Carving a Life

“The sharper the knife, the cleaner the line of the carving.”

Gary Snyder, Practice of the Wild

Gary Snyder wrote these words as a metaphor for the precision and elegance of relationships among members of the natural world, the knife of each species’ adaptations for survival honed on the whetstone of evolution. Given that understanding, he notes, we have a responsibility to live in ways that do as little harm to these relationships as possible, ways that don’t dull the blades. Because as any woodcarver knows, it’s the dull blade you need to watch out for, not the sharp one.

His words resurface at my kitchen table. Wood shavings cover my lap and legs and fan across the floor at my feet.  My left hand holds the wood handle of a Mora carving knife, supremely sharp; my right, a rough slice of aspen. 

The wood for this spoon fell into my lap last October, or, more accurately, into my driveway. A quaking aspen in a neighbor’s front yard toppled in a windstorm—the crash outside the bedroom window woke me during the night. The next morning, as my neighbor bucked the trunk and lopped the branches, I hauled them to a pile by the curb. When we finished, I carried two of the rounds home for spoon carving.

Aspen’s a beautiful wood for carving spoons. Veins of red show up unexpectedly in the blonde sapwood, along with thicker streaks of chocolate brown and tan.  For a hardwood, aspen is soft and light, so it carves easily, like soap. The trick is to hold back from cutting away too much with each pass of the blade.

A good, sharp knife is like a well-tuned piano, allowing the carving to emerge in its best possible form, limited only by the skill of the carver. The blade carves clean, crisp curls of wood from the emerging handle of the spoon, leaving smooth planes in its wake, like facets of a cut gem. I use a curved spoon knife to hollow the bowl of the spoon, scooping the blade across the wood fibers. Even with a sharp blade, this process raises wood fibers in the spoon bowl, which I sand away when the carving is done.

The sanding begins with 100-grit, which smooths the facets and frayed fibers, then 180, 220, and finally 400-grit, leaving the spoon smooth as bone. Three coatings of heat-treated walnut oil seal the wood and bring out a mellow, honey tone.

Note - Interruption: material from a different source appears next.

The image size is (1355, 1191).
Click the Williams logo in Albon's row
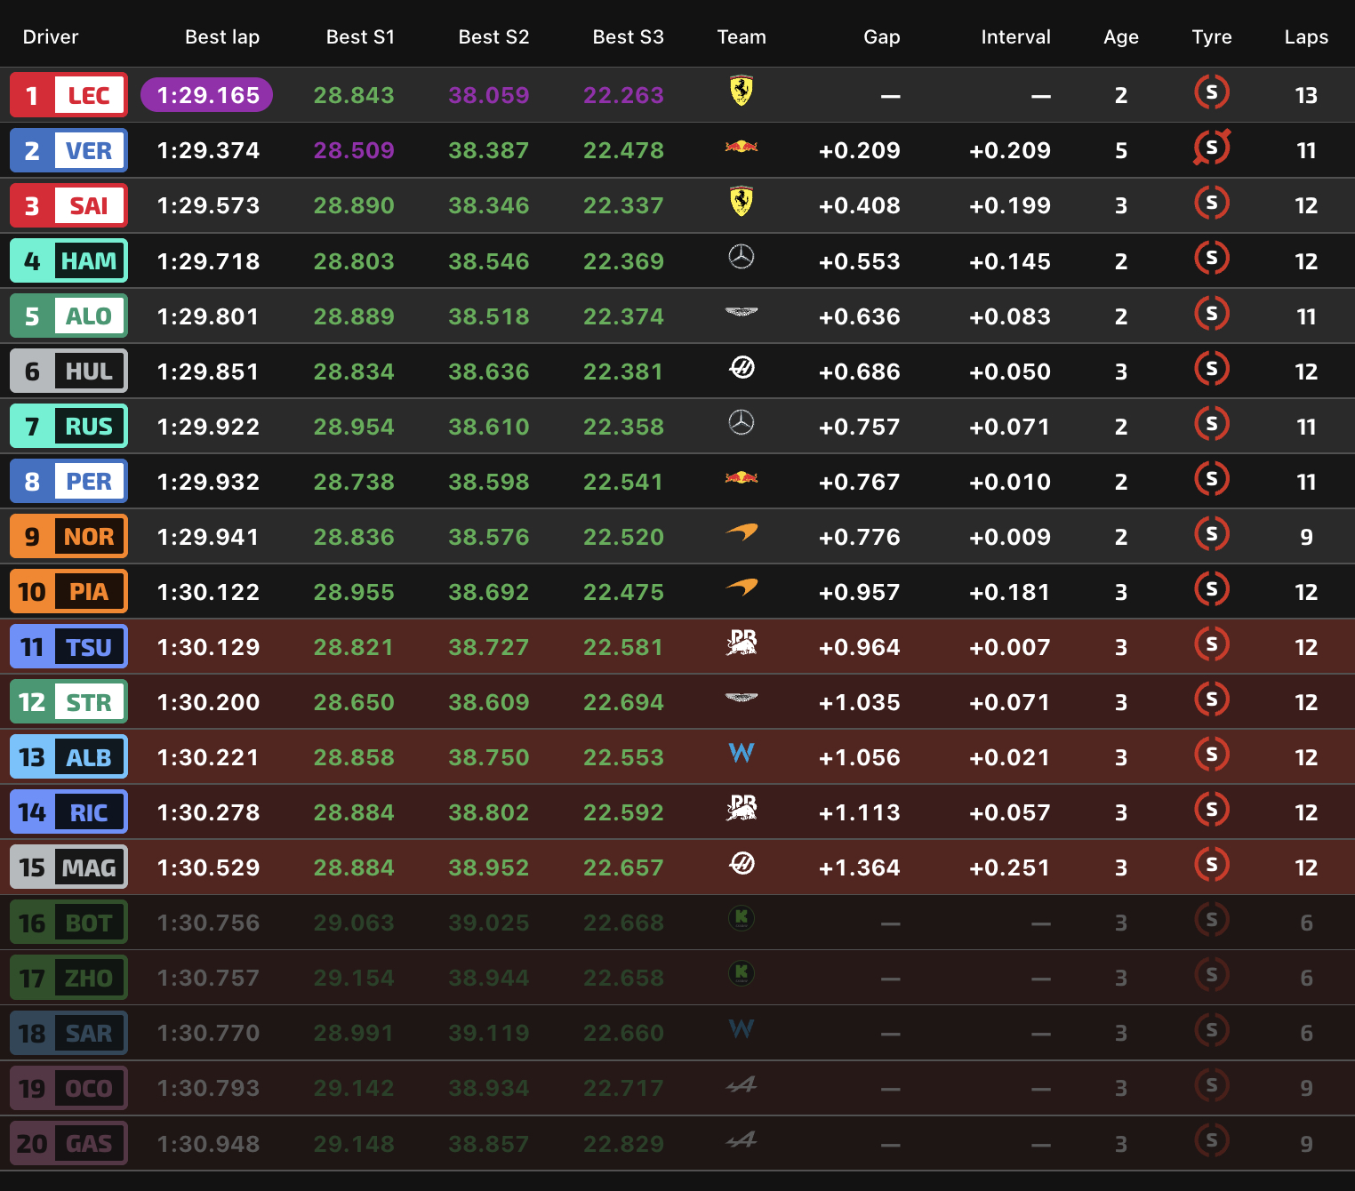click(x=741, y=754)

A central aim in my life is to love well and do good work. Spoon carving meets this aim full on. I work with my hands—a froe cuts the round, a coping saw cuts the general spoon shape, and knives and sandpaper refine that shape.  There is no waste along the way. Wood shavings feed the compost pile and the larger scraps of wood feed the fire. And when the day comes that the spoon is no longer serviceable, it will join the fire as well. Each spoon is useful in the most basic and humble of ways, stirring the daily soup. 

The process of carving is an act of love. Love for the wood changing shape in my hands. Love for the tools that draw the spoon from the wood. Love for the natural forms that inspire each spoon’s shape—the contours of a gambel oak leaf played out in the tines of salad tongs, the grace of snakes evoked in a curved handle. Love for the person who will use the spoon.

In the last stanza of Two Tramps in Mud Time, Robert Frost wrote, “My object in living is to unite/ My avocation and my vocation/ As my two eyes make one in sight.” A wildlife biologist recited those lines to me many years ago, by way of explaining her life’s work, and I think of those lines often in contemplating my own path. Remembering those words today, I reread Frost’s poem, and saw, as if for the first time, the lines that follow them: “Only where love and need are one,/And the work is play for mortal stakes,/ Is the deed ever really done/For Heaven and the future’s sakes.”

In Frost’s poem, the narrator is chopping wood on a crisp April day. I’d like to be there with him in the landscape of that poem, perched on a stump in my overcoat while he chops wood nearby, carving a fresh-cleaved wedge of oak into a fine wooden spoon.